Risalah cinta... Sahabat

   


  Risalah cinta sahabat, yang dibina indah oleh taqwa. Terukir abadi nun jauh terpendam dihati. Manusia yang jatuh cinta kepada manusia, adalah mereka yang senantiasa tak hendak jauh dari yang dicintainya. Ia akan terpaku, dan menjadi bayangan dari orang yang dicintainya. Senantiasa hadir disisinya, tak sedikitpun menjauh darinya.

     Sebuah hikayat, dari negeri yang jauh disana. Disemai di tanah- tanah tandus tak berpunya. Disirami darah dan air mata luka. Menjulang tinggi cinta abadi. Subur ditengah keringnya kasih sayang. Menghujam kedalam hati setiap insan. Rindangnya menaungi penjuru bumi.

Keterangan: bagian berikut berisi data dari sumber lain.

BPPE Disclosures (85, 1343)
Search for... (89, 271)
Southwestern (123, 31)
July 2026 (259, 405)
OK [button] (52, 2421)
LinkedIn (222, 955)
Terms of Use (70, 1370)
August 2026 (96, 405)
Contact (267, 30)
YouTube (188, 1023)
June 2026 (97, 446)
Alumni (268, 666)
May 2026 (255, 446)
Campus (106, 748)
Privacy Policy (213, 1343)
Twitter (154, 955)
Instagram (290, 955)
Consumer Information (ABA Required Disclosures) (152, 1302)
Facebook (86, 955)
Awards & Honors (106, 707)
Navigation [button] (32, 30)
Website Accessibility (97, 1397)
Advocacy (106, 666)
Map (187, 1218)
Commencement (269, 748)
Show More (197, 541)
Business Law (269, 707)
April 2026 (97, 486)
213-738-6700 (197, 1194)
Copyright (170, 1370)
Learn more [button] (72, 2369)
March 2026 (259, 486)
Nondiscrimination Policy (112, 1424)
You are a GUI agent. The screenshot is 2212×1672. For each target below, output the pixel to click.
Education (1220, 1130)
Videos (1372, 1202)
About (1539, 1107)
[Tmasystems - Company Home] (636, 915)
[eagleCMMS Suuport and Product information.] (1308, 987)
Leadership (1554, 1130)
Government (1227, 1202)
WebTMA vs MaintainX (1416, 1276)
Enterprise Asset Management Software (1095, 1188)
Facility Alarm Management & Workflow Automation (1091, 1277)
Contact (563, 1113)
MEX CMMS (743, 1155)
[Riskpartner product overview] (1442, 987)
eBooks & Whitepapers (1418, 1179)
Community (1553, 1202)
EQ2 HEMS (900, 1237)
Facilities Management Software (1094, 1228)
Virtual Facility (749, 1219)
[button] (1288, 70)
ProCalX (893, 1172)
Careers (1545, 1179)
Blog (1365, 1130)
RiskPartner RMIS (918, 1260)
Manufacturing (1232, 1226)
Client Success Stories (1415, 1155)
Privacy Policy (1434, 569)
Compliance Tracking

     Tak habis cerita mereka, disampaikan para pujangga. Tak lelah lisan manusia menyebutkannya. Ceritanya terngiang nan abadi. Tak hanya seperti ukiran prasasti. Adakah yang bisa menjelaskannya. Cinta mereka nyata, bukan roman picisan, tidak juga hikayat lama. Setiap mereka dikenang, bahkan hingga akhir zaman. Cintanya tulus nan suci, namanya pun abadi. 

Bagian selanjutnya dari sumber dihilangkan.